The man behind the account, public affairs officer Drew Fennelly, has managed to create a bridge between law enforcement and millennials. "What we have found is that using humor generates a lot more interest because people don't expect a police department to be funny," Fennelly explained.
Drew Fenelly told Bored Panda that “we have built a strong relationship with our followers and, more importantly, with our community, using humor to relate with people and show that law enforcement officers are human beings.”
As a law enforcement agency, they are all too aware of the threat facing everyone right now. While social media is bombarding people with information, “we are trying to provide some levity, a small respite for people in our community and beyond, to help people cope with the outbreak and show that we are all in this together,” explained Drew Fenelly.

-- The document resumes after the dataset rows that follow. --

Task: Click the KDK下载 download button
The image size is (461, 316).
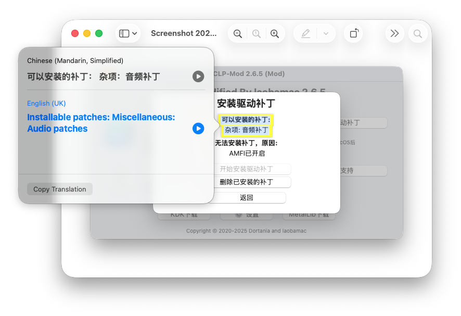Action: tap(184, 214)
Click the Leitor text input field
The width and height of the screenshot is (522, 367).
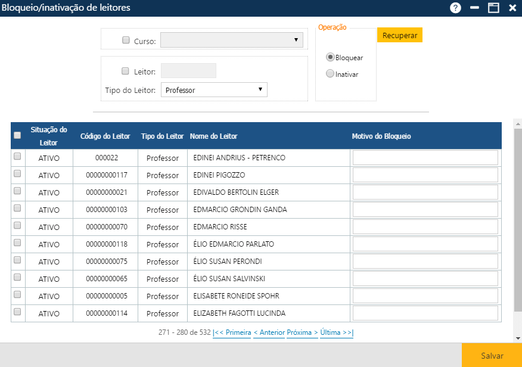(188, 70)
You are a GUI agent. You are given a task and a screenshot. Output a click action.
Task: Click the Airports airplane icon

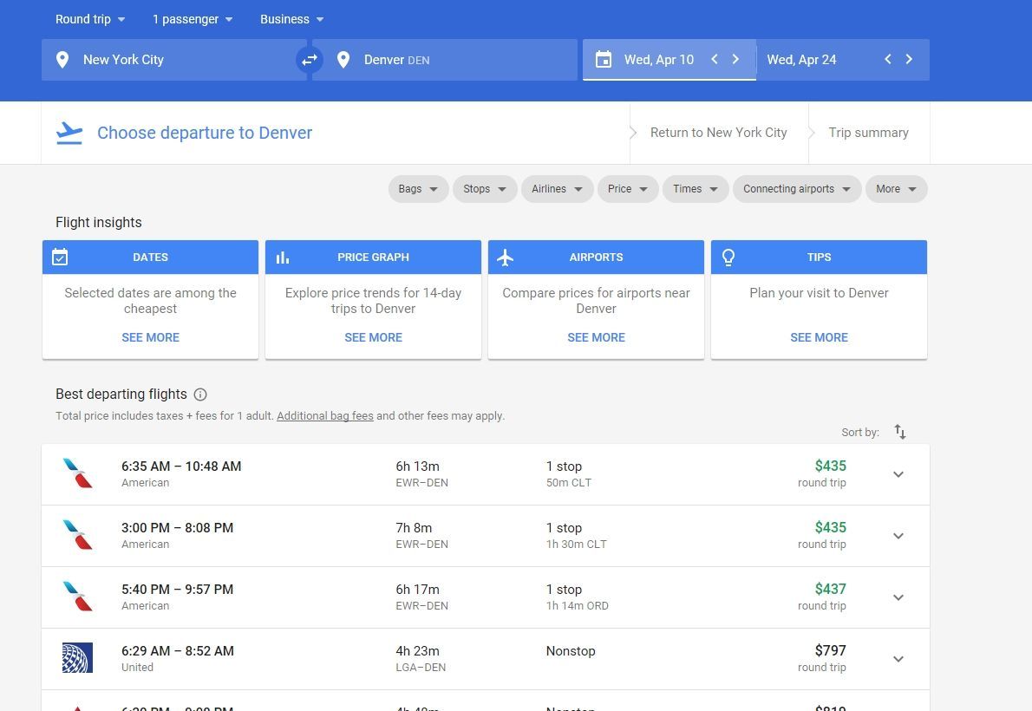[505, 258]
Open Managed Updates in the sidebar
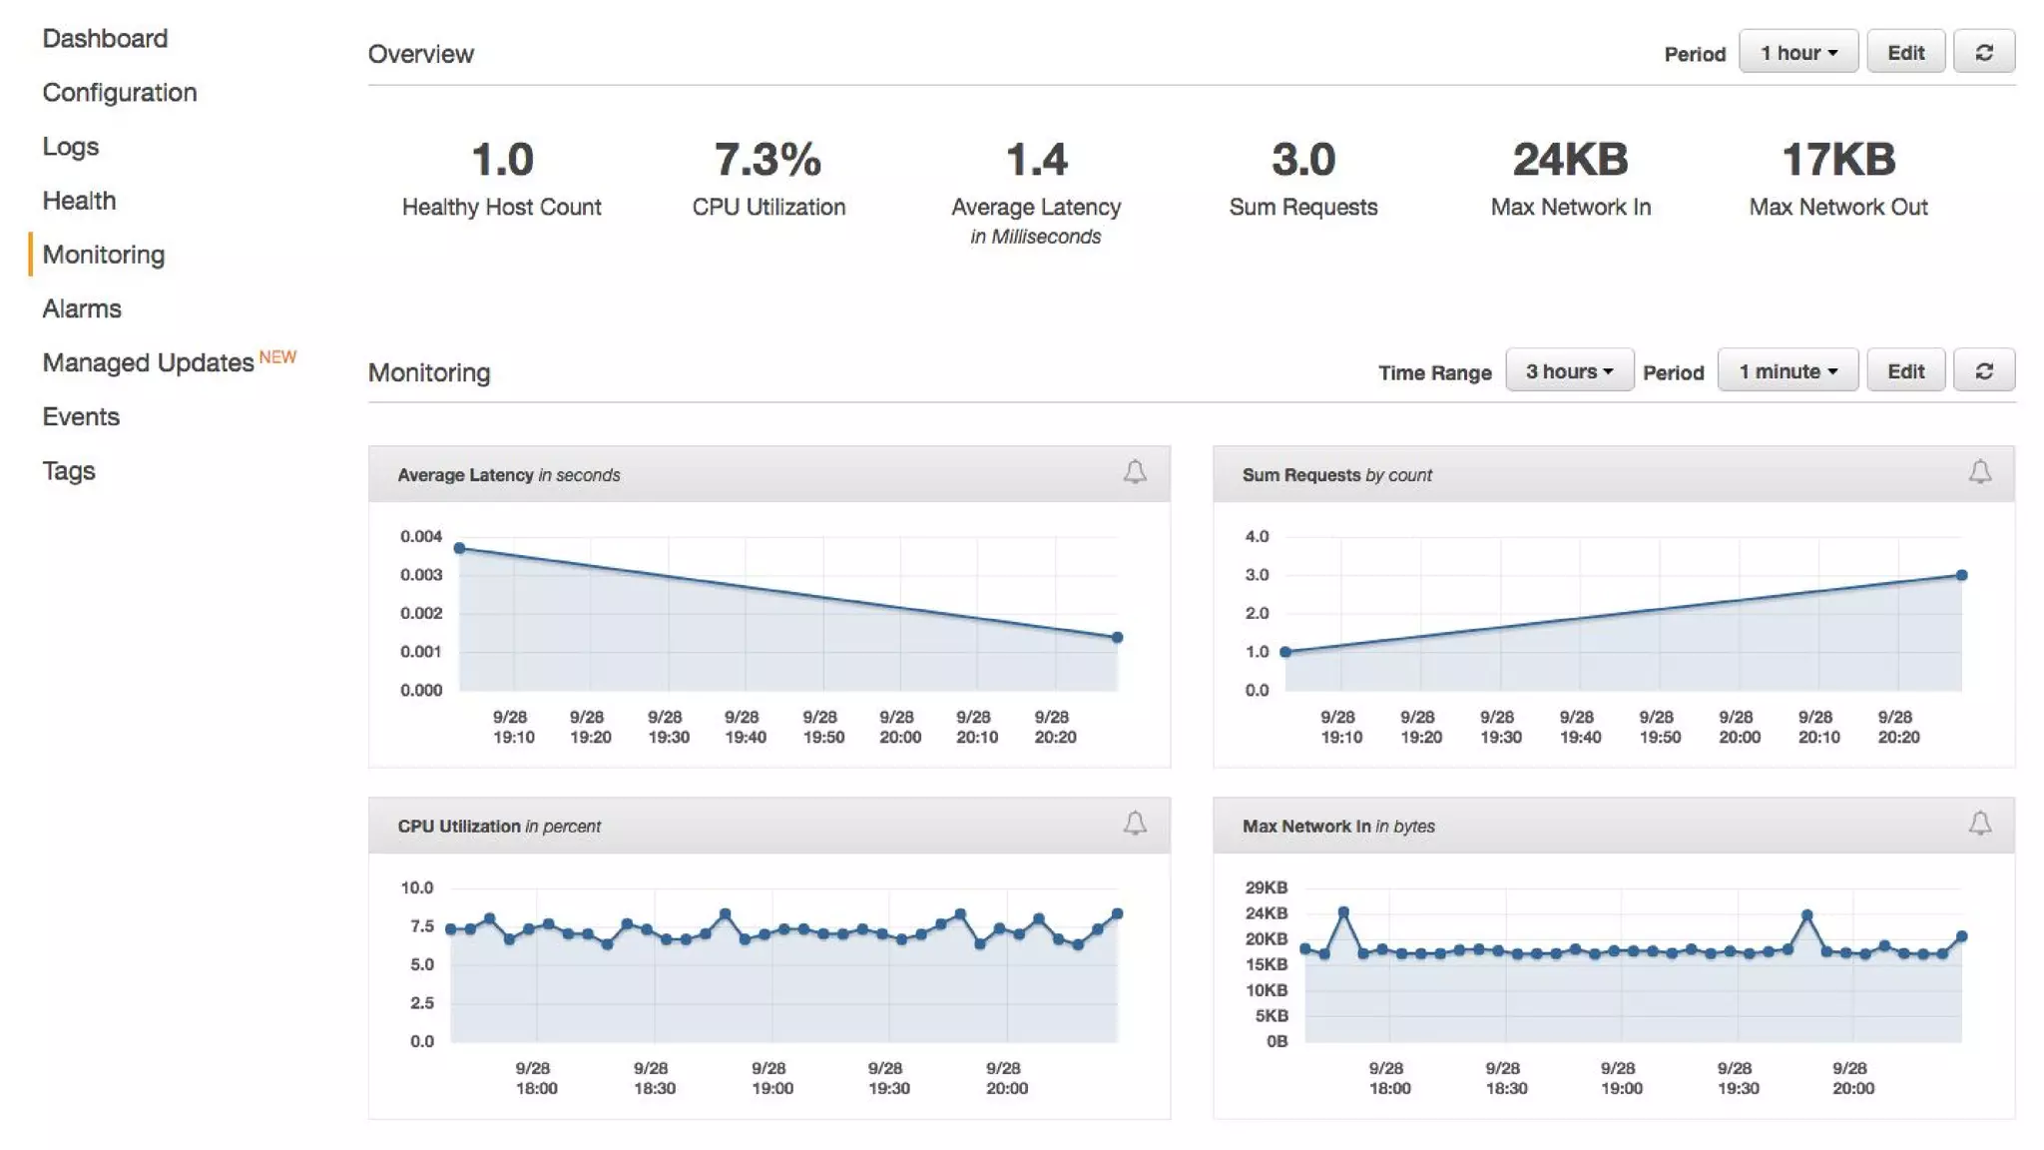Viewport: 2044px width, 1150px height. point(149,362)
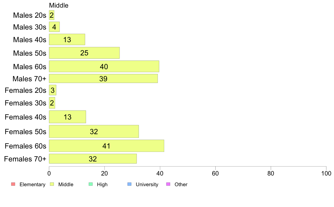334x207 pixels.
Task: Click the Males 20s axis label
Action: click(30, 15)
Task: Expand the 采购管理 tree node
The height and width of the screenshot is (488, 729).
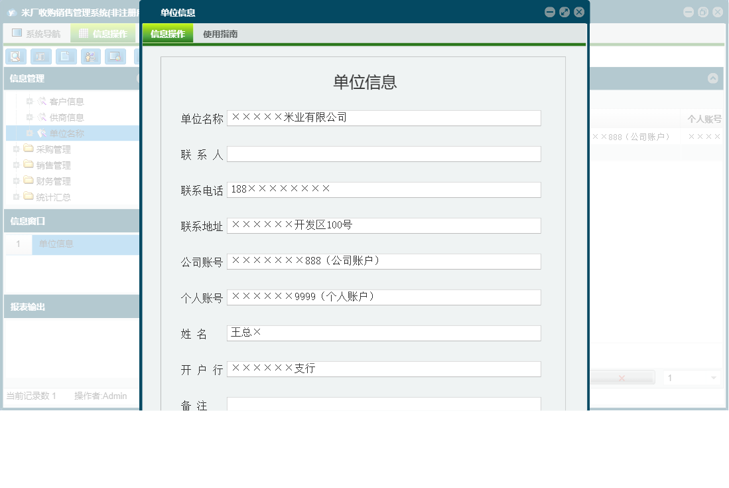Action: pyautogui.click(x=16, y=149)
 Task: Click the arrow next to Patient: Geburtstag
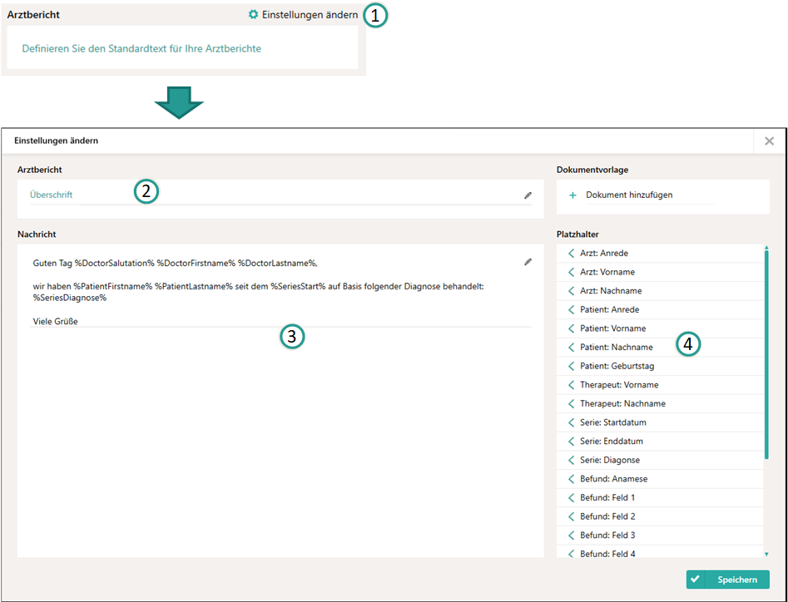click(572, 366)
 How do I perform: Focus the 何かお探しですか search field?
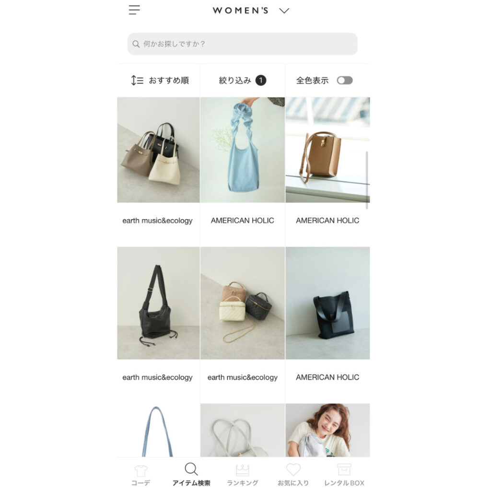242,44
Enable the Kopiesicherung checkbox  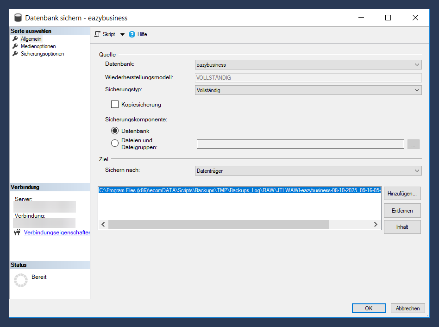tap(115, 105)
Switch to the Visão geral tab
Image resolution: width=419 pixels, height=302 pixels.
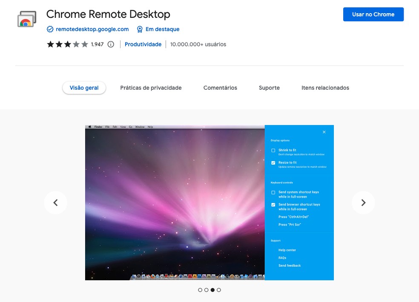(84, 88)
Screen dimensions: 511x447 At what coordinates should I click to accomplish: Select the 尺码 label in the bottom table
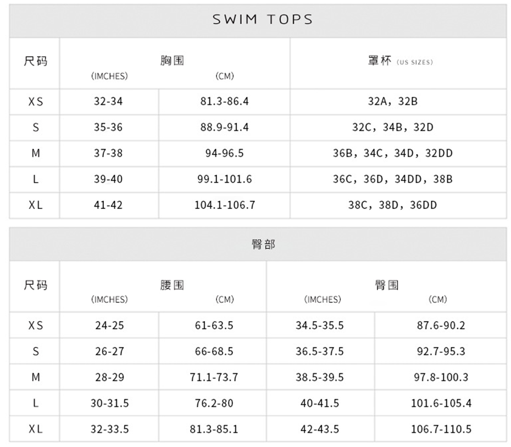tap(36, 285)
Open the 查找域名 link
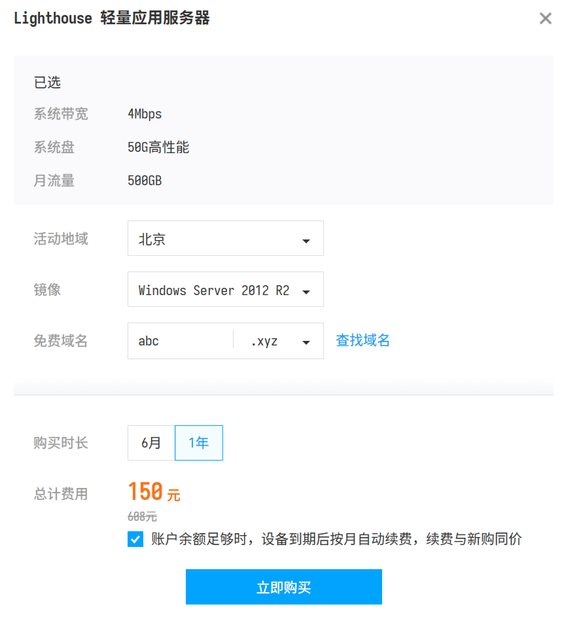564x632 pixels. click(x=362, y=340)
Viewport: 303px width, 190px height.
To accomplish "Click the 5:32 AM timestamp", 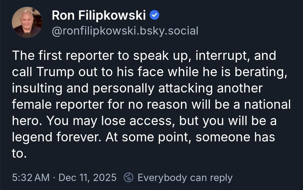I will (31, 178).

Sergeant Fenelly asks everyone to stay cognizant. “Even though we are separated physically by the spread of closings and shuttered businesses, we are bonded together as humans in the protection of the most vulnerable members of society.” Plus, “don’t crime,” added the Sergeant.
It’s been reported on various media channels that there’s a great shortage of coronavirus tests in the US—only 14K tests have been conducted nationally in comparison to 20K tests run daily in China.
Health care experts are worried that the country isn’t prepared for a pandemic. Dr. Eric Toner from John Hopkins Center for Health Security said that “We’re not prepared, nor is any place prepared for a Wuhan-like outbreak.” If people were able to access the needed intensive care, the doctor is convinced that “we’d see the same bad outcomes they saw in Wuhan—with a very high case fatality rate.”